A “high-visibility close call” review is conducted by NASA to look into the “root cause” of what went wrong leading up to and after a mishap. For example, NASA called for a “high-visibility close call” investigation in 2013 after an aborted spacewalk when an Italian astronaut had water in his spacesuit helmet.

In a call with reporters Tuesday, Lueders said NASA wanted to “make sure it had uncovered every single rock and... made sure that there weren’t any other organizational causes that were out there that we can learn to have us get ready for crewed flight.”

An initial joint investigation with Boeing and NASA team earlier this year found 60 recommendations and when that joint investigation wrapped up this summer the number of changes recommended totaled 80. Boeing voluntarily said it would make these changes ahead of another flight.

Independently, NASA conducted it’s close call review and that concluded in June.
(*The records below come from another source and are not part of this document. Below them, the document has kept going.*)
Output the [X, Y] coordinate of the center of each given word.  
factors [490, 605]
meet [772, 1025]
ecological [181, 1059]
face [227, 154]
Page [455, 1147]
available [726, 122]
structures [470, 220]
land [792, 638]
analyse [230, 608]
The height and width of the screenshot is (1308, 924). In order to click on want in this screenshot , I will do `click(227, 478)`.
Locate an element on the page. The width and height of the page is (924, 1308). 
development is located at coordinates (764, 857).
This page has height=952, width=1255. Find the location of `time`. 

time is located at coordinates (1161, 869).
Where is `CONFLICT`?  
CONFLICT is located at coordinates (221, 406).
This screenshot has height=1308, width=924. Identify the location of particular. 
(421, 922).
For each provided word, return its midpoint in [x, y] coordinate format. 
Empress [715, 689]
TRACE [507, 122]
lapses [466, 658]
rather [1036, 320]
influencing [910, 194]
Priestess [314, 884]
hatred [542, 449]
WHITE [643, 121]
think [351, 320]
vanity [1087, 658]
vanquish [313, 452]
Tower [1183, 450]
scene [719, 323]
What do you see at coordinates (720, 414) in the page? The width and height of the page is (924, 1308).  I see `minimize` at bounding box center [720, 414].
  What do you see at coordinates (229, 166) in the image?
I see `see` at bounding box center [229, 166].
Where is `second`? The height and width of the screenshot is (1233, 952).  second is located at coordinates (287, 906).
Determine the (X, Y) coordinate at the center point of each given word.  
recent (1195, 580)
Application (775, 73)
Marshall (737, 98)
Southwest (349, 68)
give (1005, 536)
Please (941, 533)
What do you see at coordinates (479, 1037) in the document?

Here’s a breakdown of the changes NASA and Boeing found during the joint investigation:

  • Testing and Simulation: 21 recommendations including the need for greater hardware and software integration testing; performance of an end-to-end “run for record” test prior to each flight using the maximum amount of flight hardware available; reviewing subsystem behaviors and limitations; and addressing any identified simulation or emulation gaps.
  • Requirements: 10 recommendations including an assessment of all software requirements with multiple logic conditions to ensure test coverage.
  • Process and Operational Improvements: 35 recommendations including modifications to change board documentation; bolstering required participants in peer reviews and test data reviews; and increasing the involvement of subject matter experts in safety critical areas.
  • Software: 7 recommendations including updating the software code and associated artifacts to correct the Mission Elapsed Timer Epoch and Service Module disposal anomalies; and making the antenna selection algorithm more robust.
  • Knowledge Capture and Hardware Modification: 7 recommendations such as organizational changes to the safety reporting structure; amending the Independent Verification and Validation (IV&V) approach; and the addition of an external Radio Frequency (RF) filter to reject out-of-band interference.

Steve Stich, manager of NASA’s Commercial Crew Program, said Boeing has already been implementing changes to the spacecraft software and testing processes. He maintained it’s possible Starliner could repeat it’s uncrewed test flight this year.

“I would say the pacing item right now for flight is getting all the software upgrades in place and tested for flight as early as later this calendar year,” Stich said.

The independent review panel also took into consideration culture at NASA and Boeing. Stich said perhaps the space agency should have had more people embedded in the Starliner processes ahead of the December launch. Lueders said OFT was a learning process and will likely change the way Boeing and NASA work together on future contracts.

“Both sides realize that if we’re going to be operating in this model we do need to change our assumptions and how we’re working together,” Lueders said of NASA and Boeing.

Boeing officials were not on the call with reporters Tuesday. A joint statement from the company and NASA was posted to

Boeing and SpaceX are both part of NASA’s Commercial Crew Program and contracted to fly NASA astronauts to and from the space station. SpaceX successfully launched NASA astronauts Bob Behnken and Doug Hurley to the ISS in May. The pair will return to Earth, splashing down in the Atlantic Ocean later this summer.

Stich said he wants Boeing and NASA to go through and test all the software recommendations for the spacecraft before they can come up with a launch date for the second uncrewed Starliner orbital flight test.

Boeing communications representative Josh Barrett said in an email Boeing is nearly finished auditing its software process.

“Currently, we are on-pace to finish any needed software adjustments and begin the formal qualification test at the end of the summer,” Barrett said.

This is a developing story and will be updated.